Lines from the beginning of the entries up to and including the one with "Bowls (479, 111)" must be duplicated word for word; leave out all others.

Stored data entries:
_ _ _ _

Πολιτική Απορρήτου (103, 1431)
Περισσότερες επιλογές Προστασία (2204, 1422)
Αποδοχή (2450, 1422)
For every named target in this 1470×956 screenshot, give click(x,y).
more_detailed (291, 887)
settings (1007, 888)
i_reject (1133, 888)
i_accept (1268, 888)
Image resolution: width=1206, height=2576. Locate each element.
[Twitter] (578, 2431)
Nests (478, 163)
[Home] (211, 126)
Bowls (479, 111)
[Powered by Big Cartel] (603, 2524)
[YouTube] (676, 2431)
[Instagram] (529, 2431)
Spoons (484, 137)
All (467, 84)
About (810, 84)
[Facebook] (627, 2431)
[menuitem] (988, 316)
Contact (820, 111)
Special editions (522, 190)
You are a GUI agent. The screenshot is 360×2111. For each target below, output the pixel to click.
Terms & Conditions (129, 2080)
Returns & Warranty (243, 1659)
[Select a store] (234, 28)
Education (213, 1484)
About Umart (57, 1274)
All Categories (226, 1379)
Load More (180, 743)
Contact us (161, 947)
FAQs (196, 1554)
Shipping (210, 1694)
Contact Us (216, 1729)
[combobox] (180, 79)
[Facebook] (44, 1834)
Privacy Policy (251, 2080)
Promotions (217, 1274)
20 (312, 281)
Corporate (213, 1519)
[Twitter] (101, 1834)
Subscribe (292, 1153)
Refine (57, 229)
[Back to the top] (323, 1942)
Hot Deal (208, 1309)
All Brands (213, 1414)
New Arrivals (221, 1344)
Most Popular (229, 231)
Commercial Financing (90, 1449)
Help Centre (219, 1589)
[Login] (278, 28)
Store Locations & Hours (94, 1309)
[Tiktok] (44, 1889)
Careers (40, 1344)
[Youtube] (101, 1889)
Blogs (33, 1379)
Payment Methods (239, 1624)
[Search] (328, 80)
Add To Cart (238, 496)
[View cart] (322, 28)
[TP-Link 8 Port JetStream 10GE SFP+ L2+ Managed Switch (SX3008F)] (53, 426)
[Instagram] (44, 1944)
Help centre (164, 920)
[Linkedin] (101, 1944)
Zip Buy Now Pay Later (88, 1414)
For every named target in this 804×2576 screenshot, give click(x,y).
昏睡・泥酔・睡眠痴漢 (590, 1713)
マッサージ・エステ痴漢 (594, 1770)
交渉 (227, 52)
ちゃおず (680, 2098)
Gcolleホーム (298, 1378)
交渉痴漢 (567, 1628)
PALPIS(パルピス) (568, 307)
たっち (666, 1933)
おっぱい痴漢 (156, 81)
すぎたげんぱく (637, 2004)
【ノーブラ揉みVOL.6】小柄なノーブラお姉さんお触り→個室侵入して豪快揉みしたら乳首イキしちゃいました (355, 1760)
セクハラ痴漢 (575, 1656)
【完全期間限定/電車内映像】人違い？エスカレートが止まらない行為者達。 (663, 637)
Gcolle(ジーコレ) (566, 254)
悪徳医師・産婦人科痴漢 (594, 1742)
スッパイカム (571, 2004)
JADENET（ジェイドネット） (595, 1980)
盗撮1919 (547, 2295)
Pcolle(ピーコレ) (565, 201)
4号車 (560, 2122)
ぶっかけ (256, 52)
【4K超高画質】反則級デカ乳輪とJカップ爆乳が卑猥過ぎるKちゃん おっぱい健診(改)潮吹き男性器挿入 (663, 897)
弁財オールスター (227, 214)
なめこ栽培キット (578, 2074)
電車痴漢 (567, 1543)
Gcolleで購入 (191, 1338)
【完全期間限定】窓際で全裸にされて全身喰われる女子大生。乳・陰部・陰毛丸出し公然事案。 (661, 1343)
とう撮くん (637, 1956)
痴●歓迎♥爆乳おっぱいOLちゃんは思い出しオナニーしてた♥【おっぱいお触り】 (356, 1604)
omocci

_ _ _ _

Finished exercise ::
Πολιτική Απορρήτου (103, 1431)
Περισσότερες επιλογές Προστασία (2204, 1422)
Αποδοχή (2450, 1422)
For every named target in this 1470×956 screenshot, give click(x,y).
more_detailed (291, 887)
settings (1007, 888)
i_reject (1133, 888)
i_accept (1268, 888)
Image resolution: width=1206, height=2576. Locate each element.
[Twitter] (578, 2431)
Nests (478, 163)
[Home] (211, 126)
Bowls (479, 111)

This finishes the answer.